>> start Material for this task

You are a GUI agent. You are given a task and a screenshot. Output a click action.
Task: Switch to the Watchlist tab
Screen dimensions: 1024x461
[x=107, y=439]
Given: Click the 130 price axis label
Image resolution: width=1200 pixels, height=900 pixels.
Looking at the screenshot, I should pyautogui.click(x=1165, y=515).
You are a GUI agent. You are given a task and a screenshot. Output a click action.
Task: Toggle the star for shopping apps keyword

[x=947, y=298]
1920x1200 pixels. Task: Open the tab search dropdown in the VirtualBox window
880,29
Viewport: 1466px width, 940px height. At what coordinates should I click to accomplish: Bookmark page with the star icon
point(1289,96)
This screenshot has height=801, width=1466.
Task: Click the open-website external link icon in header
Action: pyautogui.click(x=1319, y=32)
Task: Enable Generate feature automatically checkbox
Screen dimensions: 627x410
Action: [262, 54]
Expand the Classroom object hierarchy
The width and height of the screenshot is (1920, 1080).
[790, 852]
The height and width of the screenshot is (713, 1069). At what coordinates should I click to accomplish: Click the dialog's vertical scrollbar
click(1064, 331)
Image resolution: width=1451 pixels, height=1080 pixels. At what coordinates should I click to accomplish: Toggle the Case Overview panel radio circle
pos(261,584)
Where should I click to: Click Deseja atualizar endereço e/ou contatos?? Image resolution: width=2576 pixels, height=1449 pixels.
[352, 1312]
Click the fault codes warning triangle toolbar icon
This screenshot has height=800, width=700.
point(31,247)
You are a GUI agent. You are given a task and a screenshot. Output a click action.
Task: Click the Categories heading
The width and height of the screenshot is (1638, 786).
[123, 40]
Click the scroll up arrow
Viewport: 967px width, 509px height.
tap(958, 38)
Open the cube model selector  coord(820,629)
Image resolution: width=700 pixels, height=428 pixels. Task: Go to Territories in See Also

>> end Material for this task

* Written request *
Put these lines into a numbered list, skipping any blank lines.

* Solution to this task *
1. You are a GUI agent. You are given a task and a screenshot. Output a click action.
2. Task: Switch to the Watchlist tab
3. Screen dimensions: 1024x461
4. [x=107, y=439]
5. Given: Click the 130 price axis label
6. Image resolution: width=1200 pixels, height=900 pixels.
7. Looking at the screenshot, I should pyautogui.click(x=1165, y=515).
8. You are a GUI agent. You are given a task and a screenshot. Output a click action.
9. Task: Toggle the star for shopping apps keyword
10. [x=947, y=298]
11. 1920x1200 pixels. Task: Open the tab search dropdown in the VirtualBox window
12. 880,29
13. Viewport: 1466px width, 940px height. At what coordinates should I click to accomplish: Bookmark page with the star icon
14. point(1289,96)
15. This screenshot has height=801, width=1466.
16. Task: Click the open-website external link icon in header
17. Action: pyautogui.click(x=1319, y=32)
18. Task: Enable Generate feature automatically checkbox
19. Screen dimensions: 627x410
20. Action: [262, 54]
21. Expand the Classroom object hierarchy
22. The width and height of the screenshot is (1920, 1080).
23. [790, 852]
24. The height and width of the screenshot is (713, 1069). At what coordinates should I click to accomplish: Click the dialog's vertical scrollbar
25. click(1064, 331)
26. Image resolution: width=1451 pixels, height=1080 pixels. At what coordinates should I click to accomplish: Toggle the Case Overview panel radio circle
27. pos(261,584)
28. Where should I click to: Click Deseja atualizar endereço e/ou contatos?? Image resolution: width=2576 pixels, height=1449 pixels.
29. [352, 1312]
30. Click the fault codes warning triangle toolbar icon
31. This screenshot has height=800, width=700.
32. point(31,247)
33. You are a GUI agent. You are given a task and a screenshot. Output a click action.
34. Task: Click the Categories heading
35. The width and height of the screenshot is (1638, 786).
36. [123, 40]
37. Click the scroll up arrow
38. Viewport: 967px width, 509px height.
39. tap(958, 38)
40. Open the cube model selector  coord(820,629)
41. Image resolution: width=700 pixels, height=428 pixels. Task: Go to Territories in See Also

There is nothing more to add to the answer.